• Exercise brief: Pictures excluded, please transcribe exactly the lines from the one with "Given: Select the Cut scissors icon" through the end of the records below, and nothing more.

• Data records:
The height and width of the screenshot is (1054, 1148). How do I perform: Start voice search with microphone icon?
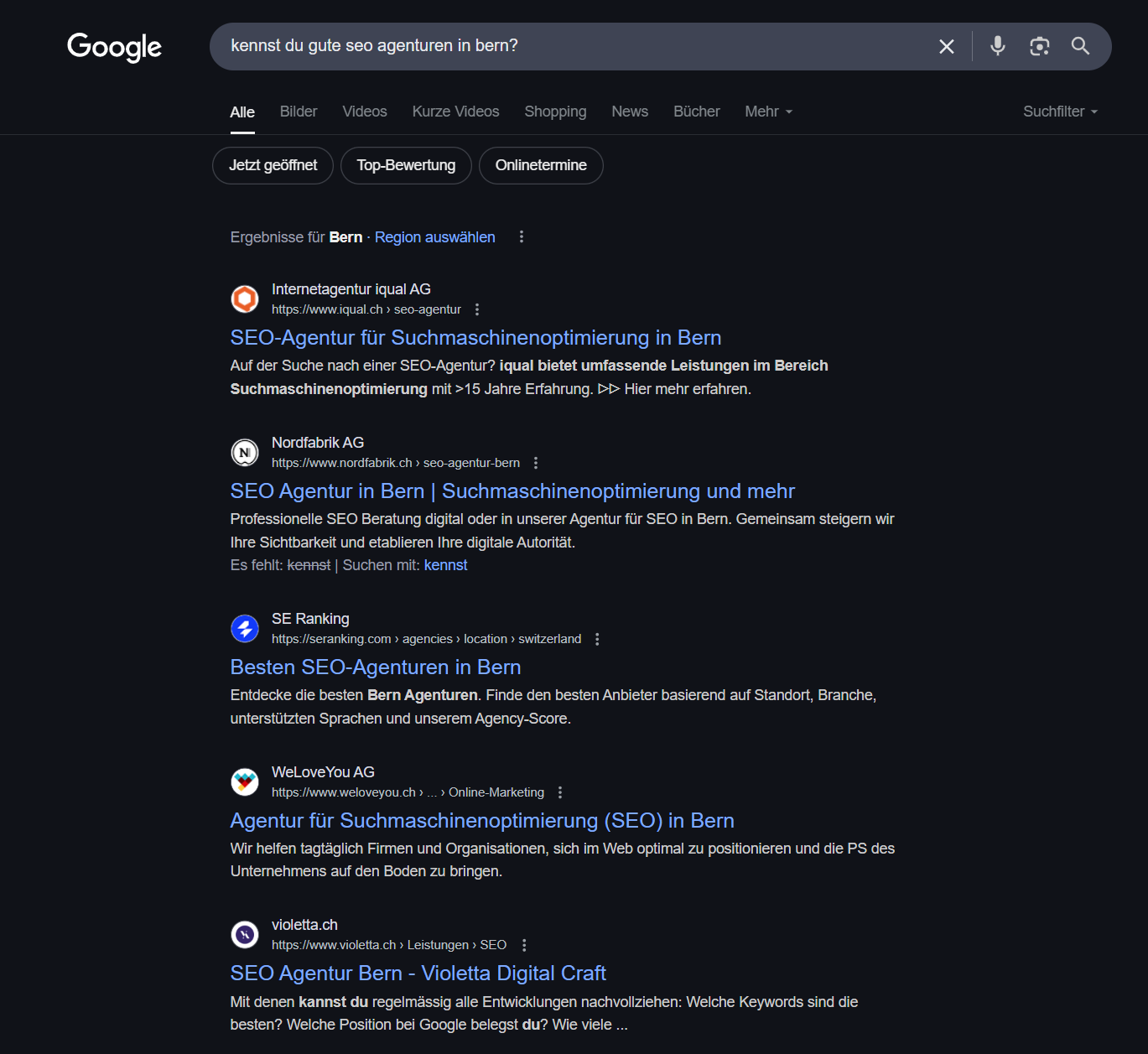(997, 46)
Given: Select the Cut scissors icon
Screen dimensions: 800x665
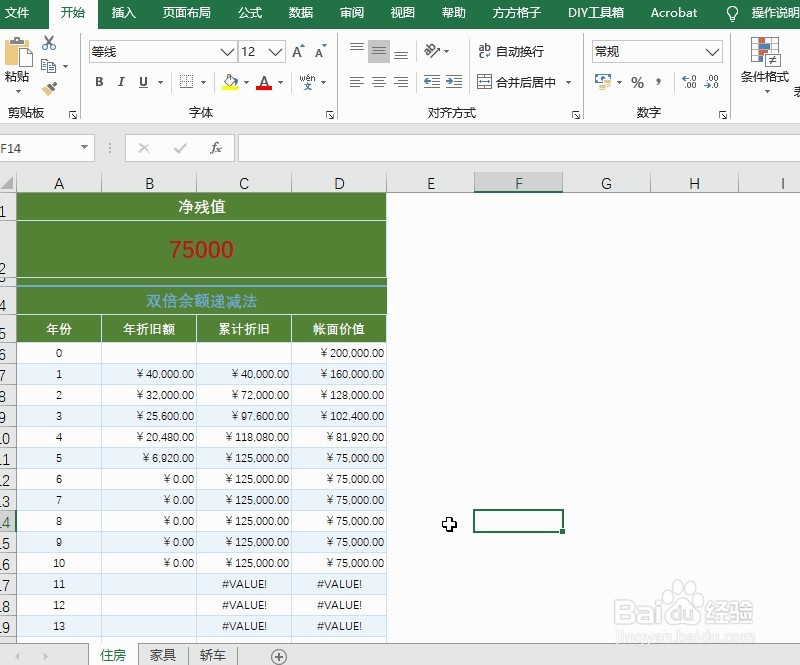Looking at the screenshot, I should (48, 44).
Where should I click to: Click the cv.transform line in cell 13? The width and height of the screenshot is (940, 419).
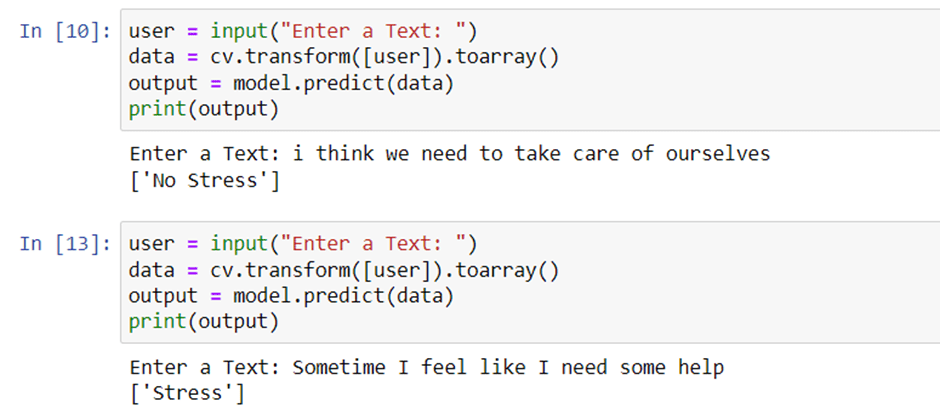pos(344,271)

• Response below:
Given: Select the Cut scissors icon
Screen dimensions: 800x665
Looking at the screenshot, I should (48, 44).
Where should I click to: Click the cv.transform line in cell 13? The width and height of the screenshot is (940, 419).
pos(344,271)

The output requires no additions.